Divide using synthetic division, step by step.
(x^4-12x^2-5)divide(x+13)
To divide the polynomial x^4 - 12x^2 - 5 by x + 13 using synthetic division, we will follow these steps:
Step 1: Set up synthetic division. Write down all the coefficients of the dividend (the polynomial being divided) in decreasing order of degree.
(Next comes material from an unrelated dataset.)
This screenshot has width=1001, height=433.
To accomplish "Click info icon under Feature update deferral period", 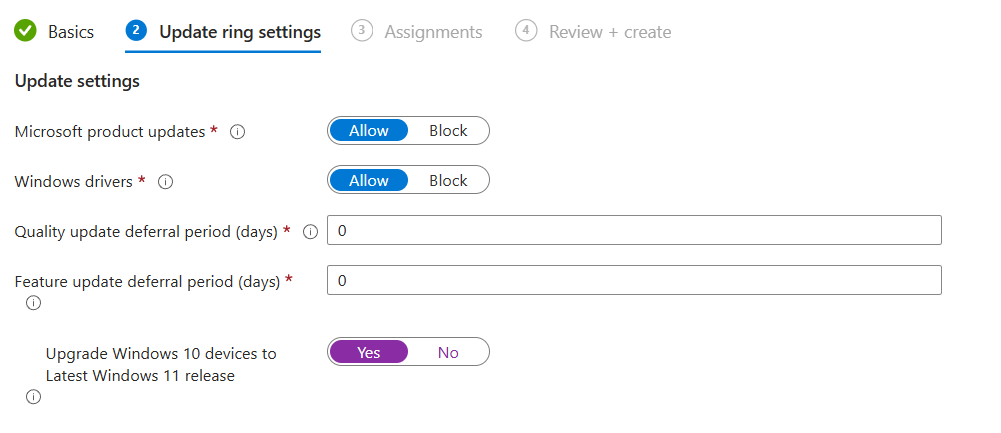I will tap(33, 303).
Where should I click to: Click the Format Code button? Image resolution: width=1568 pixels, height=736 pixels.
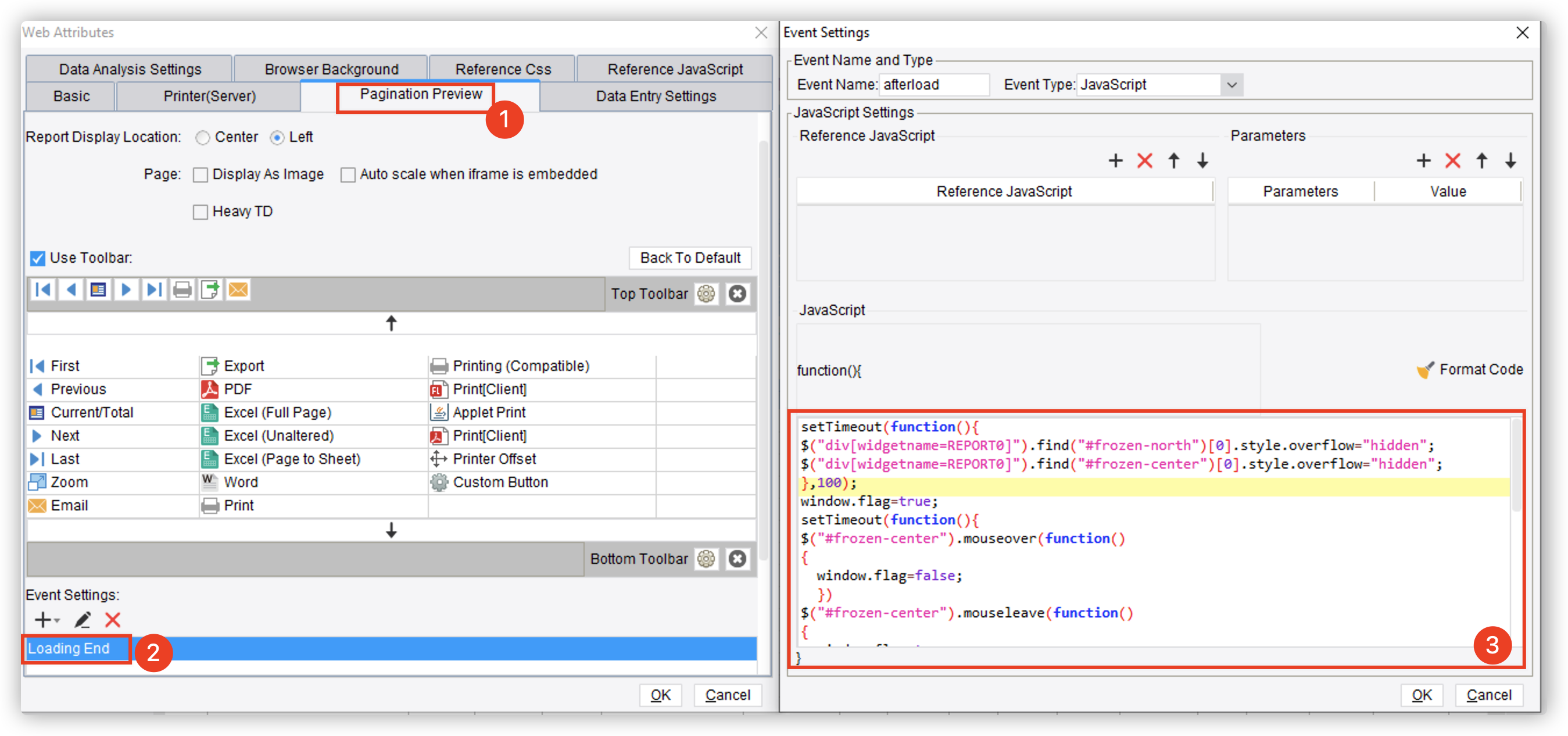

Make sure to include a placeholder for missing terms. In this case, the dividend is x^4 - 12x^2 - 5, so the coefficients are 1, 0, -12, 0, -5. The divisor is x + 13.
```
1 0 -12 0 -5
```
Step 2: Write down the negative value of the divisor. In this case, the negative value of x + 13 is -13.
```
1 0 -12 0 -5
-13
```
Step 3: Draw a line underneath the coefficients.
```
1 0 -12 0 -5
-13
```
________
Step 4: Bring down the first coefficient (1) directly below the line.
```
1 0 -12 0 -5
-13
_______
1
```
Step 5: Multiply the negative value of the divisor (-13) by the number at the bottom and write the result above the next coefficient (-12).
```
1 0 -12 0 -5
-13
_______
1
-13
```
Step 6: Add the two numbers above the line (-12 + -13 = -25) and write the result below the line.
```
1 0 -12 0 -5
-13
_______
1
-13
______
-25
```
Step 7: Repeat steps 5 and 6 until all coefficients have been processed.
```
1 0 -12 0 -5
-13
_______
1
-13
______
-25 325
______
```
Step 8: The numbers below the line represent the coefficients of the quotient polynomial. In this case, the quotient polynomial is x^3 - 13x^2 - 25x + 325.
Therefore, the result of dividing x^4 - 12x^2 - 5 by x + 13 using synthetic division is x^3 - 13x^2 - 25x + 325.